Page —

┌──

Shatner gatecrashes press conference to ask about MYSTERY DONUT ROCK

Pic While its flashy younger brother Curiosity is getting all the headlines these days, the Opportunity rover will shortly be celebrating its tenth anniversary on the Red Planet (not bad for a machine expected to last for 90 days) and NASA has revealed a selfie to mark the anniversary.

Opportunity selfie

Do you think I'm dead sexy? Opportunity, the dusty denizen of the Martian plains, snaps a selfie (click to enlarge)

Spirit, Opportunity's now-defunct sister, landed on the Mars on January 4, 2004. But Opportunity hit the Red Planet just weeks later, on January 25, bouncing off the surface while surrounded by airbags before coming to a halt and taking a look around. Since then it has covered 38.7 kilometers of the rocky Martian surface, and taken more than 170,000 images and relayed them back to Earth using the satellites NASA has in orbit.

"It's a well-made American vehicle. These are excellent machines, they are well designed, they're well built, they're fantastic and that's why they're still working," said Dr Ray Arvidson, deputy principal investigator for the Mars Exploration Rover.

The rover is feeling its age, however. Jon Callas, Opportunity's project manager, explained that the right front steering actuator is frozen and he described the rover's robotic arm as "arthritic." Two of the rover's ten instruments had stopped functioning, but Callas said that nothing had gone wrong in the last year and the rover will be ready to roll when summer comes.

Callas explained that the key to Opportunity's longevity was a miscalculation by NASA about how Martian dust would hinder its solar panels. The 1997 Pathfinder mission was NASA's first shot at trying solar power on Mars, but dust accumulation via electrostatic cling killed the system in months.

Sojourner

Pathfinder's Sojourner rover was a bit of a dust magnet

Opportunity rides higher in the air and the occasional strong winds of Mars have helped keep its solar panels relatively clean, Callas explained. Just in the last week there had been a "wind event" and the performance of the panels had jumped from 47 per cent to more than 60 per cent. These blasts can't be predicted, he said, but do appear somewhat related to the seasons.

└──

Dataset content —
┌──

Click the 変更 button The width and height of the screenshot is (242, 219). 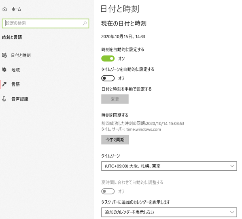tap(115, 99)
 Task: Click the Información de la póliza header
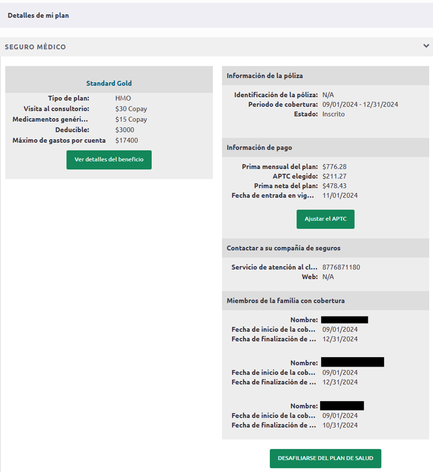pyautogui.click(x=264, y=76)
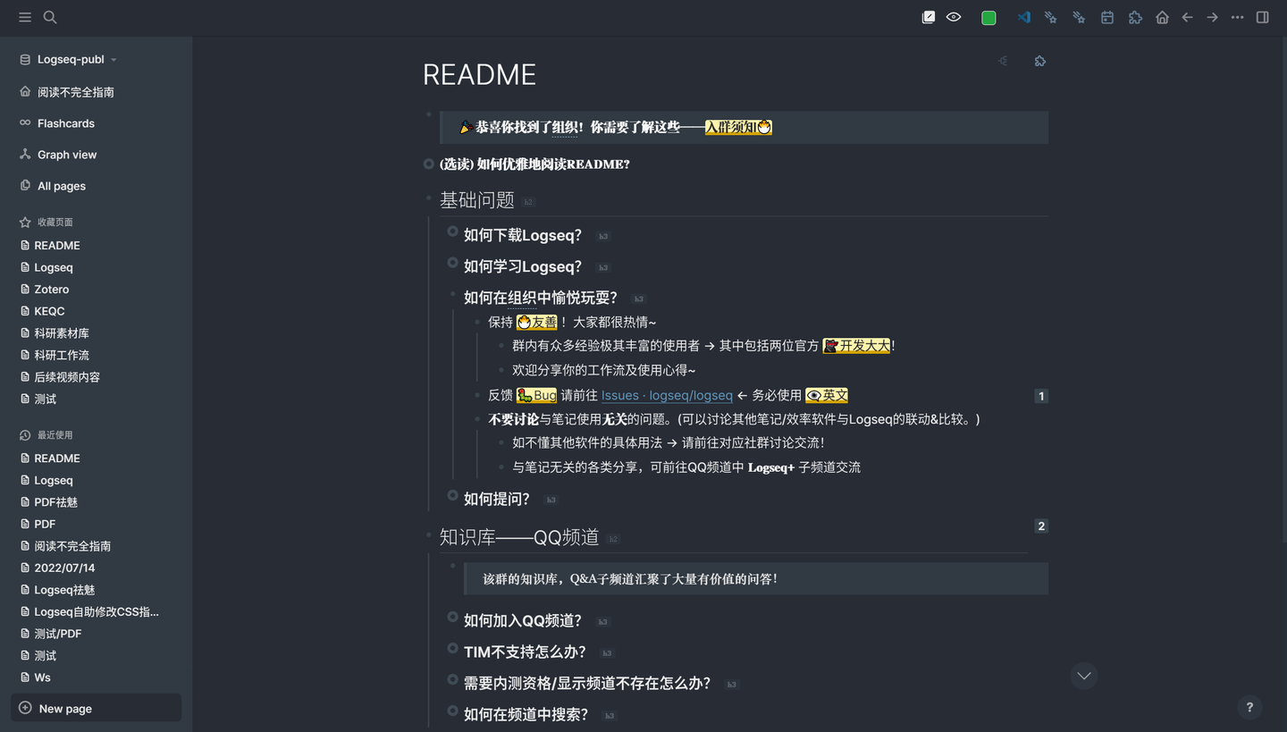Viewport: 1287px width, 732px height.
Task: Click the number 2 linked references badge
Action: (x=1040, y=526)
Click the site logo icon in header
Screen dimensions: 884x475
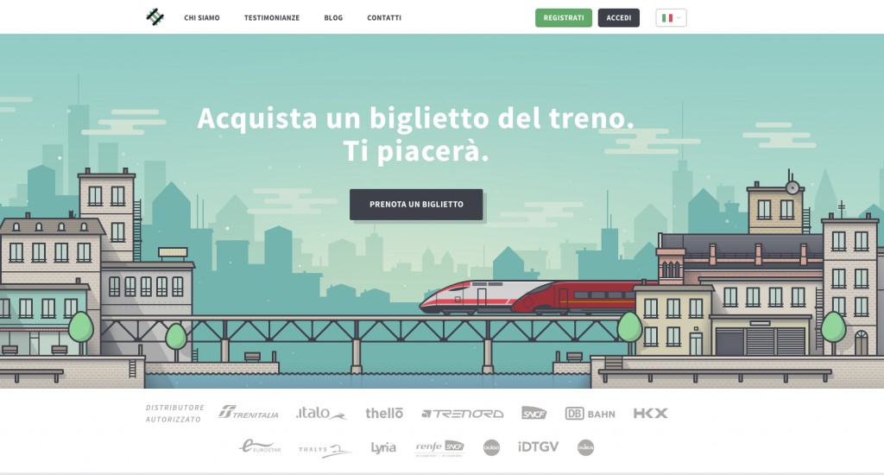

└──

What is asked —
In one to three sentences, explain why, according to the Mars rover article, Opportunity's solar panels have stayed relatively clean. The entries have no connection to the Mars rover article.

Problem solution —
Opportunity rides higher in the air, and the occasional strong winds of Mars have helped keep its solar panels relatively clean.